[proofplan]
We verify the four parts in order. First, that the Gelfand map is well-defined and is a unital algebra homomorphism: the values $\hat{x}(\varphi) = \varphi(x)$ assemble into a continuous function on $\Phi_A$ by the very definition of the weak-$*$ topology, and homomorphism properties pass through evaluation at each $\varphi$. Statement (i) is the spectral-radius identity from theorem 2677 combined with $r_A(x) \le \|x\|$ (theorem 2672). Statement (ii) computes the spectrum in $C(\Phi_A)$ as the image of the function (a standard fact: a continuous function on a compact Hausdorff space is invertible iff it is non-vanishing, so its spectrum is its image), and matches it against the description $\sigma_A(x) = \hat{x}(\Phi_A)$ from theorem 2677(ii). Statement (iii) is the case $\lambda = 0$ of (ii).

> WHAT IS NEEDED
Reproduce the proof plan on the Gelfand map above in full, word for word.

> SUPPLIED INFORMATION

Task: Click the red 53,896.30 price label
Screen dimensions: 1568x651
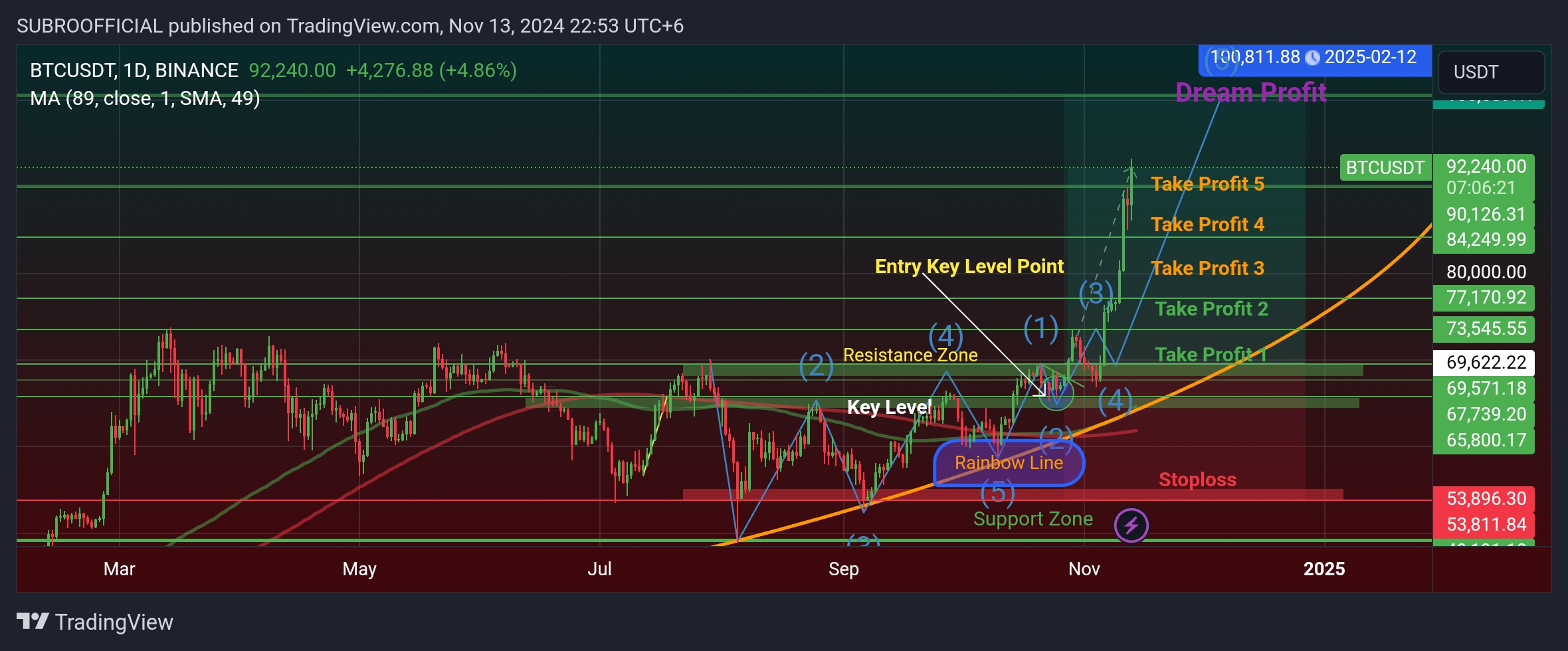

> RESULT FOR THIS TASK
[proofplan]
We verify the four parts in order. First, that the Gelfand map is well-defined and is a unital algebra homomorphism: the values $\hat{x}(\varphi) = \varphi(x)$ assemble into a continuous function on $\Phi_A$ by the very definition of the weak-$*$ topology, and homomorphism properties pass through evaluation at each $\varphi$. Statement (i) is the spectral-radius identity from theorem 2677 combined with $r_A(x) \le \|x\|$ (theorem 2672). Statement (ii) computes the spectrum in $C(\Phi_A)$ as the image of the function (a standard fact: a continuous function on a compact Hausdorff space is invertible iff it is non-vanishing, so its spectrum is its image), and matches it against the description $\sigma_A(x) = \hat{x}(\Phi_A)$ from theorem 2677(ii). Statement (iii) is the case $\lambda = 0$ of (ii).